- [What you have to do]:
Go through the data and report how many lines include the word "computer", giving only the number.
────────────────────
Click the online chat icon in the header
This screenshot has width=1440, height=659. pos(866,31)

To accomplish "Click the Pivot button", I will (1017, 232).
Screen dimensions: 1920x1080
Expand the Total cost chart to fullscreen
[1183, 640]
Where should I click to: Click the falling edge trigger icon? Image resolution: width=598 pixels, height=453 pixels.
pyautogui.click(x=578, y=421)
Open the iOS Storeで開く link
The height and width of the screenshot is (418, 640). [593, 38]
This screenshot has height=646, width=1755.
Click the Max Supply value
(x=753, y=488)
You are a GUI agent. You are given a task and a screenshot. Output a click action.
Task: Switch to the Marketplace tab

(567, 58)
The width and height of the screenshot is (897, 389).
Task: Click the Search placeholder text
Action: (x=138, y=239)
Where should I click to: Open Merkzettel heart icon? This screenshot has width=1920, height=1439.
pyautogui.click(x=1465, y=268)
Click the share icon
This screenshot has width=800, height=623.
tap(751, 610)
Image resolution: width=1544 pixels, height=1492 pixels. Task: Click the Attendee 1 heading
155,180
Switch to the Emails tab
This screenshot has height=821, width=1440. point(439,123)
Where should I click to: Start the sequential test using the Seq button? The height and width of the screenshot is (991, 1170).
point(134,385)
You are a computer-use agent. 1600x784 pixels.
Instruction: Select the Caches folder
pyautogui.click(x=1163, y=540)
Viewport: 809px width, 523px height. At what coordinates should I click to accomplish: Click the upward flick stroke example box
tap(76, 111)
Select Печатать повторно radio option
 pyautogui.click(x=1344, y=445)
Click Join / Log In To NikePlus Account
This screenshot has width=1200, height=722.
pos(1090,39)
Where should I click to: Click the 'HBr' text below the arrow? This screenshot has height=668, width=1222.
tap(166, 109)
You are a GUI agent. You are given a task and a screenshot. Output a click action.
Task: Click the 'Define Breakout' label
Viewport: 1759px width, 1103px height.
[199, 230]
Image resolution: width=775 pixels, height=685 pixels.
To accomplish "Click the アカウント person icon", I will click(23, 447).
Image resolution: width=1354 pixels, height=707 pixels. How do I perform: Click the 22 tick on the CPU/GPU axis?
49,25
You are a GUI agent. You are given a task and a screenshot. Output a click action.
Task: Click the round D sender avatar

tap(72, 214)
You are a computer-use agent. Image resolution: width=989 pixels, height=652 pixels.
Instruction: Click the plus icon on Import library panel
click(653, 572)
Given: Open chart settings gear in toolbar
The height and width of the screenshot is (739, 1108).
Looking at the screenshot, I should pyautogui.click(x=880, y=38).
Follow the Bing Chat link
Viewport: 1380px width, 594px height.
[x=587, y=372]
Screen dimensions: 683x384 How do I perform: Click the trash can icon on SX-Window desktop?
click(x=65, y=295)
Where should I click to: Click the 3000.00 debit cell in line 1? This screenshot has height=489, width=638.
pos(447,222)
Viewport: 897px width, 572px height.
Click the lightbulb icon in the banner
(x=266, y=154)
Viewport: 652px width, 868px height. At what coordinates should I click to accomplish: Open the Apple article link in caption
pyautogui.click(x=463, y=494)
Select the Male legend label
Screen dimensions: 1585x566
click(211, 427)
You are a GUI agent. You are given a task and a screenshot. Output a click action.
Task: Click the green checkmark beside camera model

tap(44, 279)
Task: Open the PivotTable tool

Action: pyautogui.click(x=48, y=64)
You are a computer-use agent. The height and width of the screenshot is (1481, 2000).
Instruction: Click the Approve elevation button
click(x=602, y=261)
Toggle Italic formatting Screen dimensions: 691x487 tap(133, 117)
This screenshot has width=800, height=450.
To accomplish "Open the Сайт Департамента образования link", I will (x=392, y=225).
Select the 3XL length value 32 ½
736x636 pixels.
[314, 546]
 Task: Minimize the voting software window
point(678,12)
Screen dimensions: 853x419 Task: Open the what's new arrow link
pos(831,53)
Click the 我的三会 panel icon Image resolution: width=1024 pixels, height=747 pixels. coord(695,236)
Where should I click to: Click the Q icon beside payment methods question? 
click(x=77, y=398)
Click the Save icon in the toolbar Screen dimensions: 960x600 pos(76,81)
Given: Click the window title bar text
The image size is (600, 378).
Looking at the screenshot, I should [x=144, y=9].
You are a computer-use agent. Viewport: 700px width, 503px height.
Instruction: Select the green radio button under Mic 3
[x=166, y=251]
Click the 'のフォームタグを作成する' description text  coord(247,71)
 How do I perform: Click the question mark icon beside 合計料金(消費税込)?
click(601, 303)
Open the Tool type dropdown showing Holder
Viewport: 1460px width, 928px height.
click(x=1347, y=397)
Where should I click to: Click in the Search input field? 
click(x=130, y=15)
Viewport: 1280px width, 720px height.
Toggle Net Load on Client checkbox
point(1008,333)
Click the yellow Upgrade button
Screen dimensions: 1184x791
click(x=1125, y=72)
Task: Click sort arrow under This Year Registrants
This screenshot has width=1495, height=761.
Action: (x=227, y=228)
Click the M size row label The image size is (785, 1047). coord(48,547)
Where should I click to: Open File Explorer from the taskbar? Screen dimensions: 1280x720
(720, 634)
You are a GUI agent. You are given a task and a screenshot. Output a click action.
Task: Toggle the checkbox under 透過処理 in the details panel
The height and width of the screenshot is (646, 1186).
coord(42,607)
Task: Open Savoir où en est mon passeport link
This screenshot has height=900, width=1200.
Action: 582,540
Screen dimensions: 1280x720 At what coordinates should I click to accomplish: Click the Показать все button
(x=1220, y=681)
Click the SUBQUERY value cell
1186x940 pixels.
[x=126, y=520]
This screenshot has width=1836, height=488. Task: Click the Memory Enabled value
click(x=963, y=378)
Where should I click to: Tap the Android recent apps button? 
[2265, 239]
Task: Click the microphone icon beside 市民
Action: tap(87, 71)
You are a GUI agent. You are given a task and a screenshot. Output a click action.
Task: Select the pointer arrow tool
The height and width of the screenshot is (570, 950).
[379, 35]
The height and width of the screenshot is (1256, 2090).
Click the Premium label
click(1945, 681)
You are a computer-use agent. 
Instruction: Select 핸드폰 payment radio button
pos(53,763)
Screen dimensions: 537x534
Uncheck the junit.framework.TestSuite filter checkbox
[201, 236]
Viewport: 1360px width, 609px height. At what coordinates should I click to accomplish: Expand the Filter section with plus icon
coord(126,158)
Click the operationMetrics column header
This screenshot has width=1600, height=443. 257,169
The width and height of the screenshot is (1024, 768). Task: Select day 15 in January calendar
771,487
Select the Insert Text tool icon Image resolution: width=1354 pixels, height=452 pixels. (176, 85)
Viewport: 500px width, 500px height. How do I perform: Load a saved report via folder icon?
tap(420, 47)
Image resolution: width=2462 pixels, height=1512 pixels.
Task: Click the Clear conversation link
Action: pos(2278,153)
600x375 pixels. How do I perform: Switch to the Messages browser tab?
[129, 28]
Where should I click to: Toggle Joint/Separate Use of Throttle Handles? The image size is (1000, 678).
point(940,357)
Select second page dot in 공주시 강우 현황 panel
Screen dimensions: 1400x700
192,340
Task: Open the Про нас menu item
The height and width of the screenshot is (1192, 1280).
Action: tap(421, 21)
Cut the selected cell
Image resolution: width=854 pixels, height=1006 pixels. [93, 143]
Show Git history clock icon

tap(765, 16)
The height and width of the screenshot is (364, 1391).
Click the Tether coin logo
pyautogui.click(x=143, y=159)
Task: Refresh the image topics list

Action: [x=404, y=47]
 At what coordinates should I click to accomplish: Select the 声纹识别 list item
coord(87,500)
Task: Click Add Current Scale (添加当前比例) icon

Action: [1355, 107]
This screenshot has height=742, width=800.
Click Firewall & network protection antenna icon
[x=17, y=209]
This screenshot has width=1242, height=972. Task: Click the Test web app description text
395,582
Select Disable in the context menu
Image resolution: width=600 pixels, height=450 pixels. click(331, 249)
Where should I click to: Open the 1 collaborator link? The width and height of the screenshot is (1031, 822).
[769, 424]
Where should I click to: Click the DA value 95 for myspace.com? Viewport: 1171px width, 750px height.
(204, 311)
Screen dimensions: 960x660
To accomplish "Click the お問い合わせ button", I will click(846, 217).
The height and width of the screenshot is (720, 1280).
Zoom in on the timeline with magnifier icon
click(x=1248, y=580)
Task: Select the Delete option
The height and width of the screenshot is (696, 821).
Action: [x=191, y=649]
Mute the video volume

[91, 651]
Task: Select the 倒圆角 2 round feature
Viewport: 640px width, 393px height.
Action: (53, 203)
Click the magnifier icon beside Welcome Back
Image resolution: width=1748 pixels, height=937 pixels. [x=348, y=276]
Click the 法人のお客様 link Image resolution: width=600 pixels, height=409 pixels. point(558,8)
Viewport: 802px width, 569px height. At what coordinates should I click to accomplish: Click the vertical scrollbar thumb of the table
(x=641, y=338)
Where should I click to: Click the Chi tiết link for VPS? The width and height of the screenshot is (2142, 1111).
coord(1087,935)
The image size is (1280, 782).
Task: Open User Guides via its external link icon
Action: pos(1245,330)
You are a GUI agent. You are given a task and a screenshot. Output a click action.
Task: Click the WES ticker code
────────────────────
- [Solution to the exercise]:
5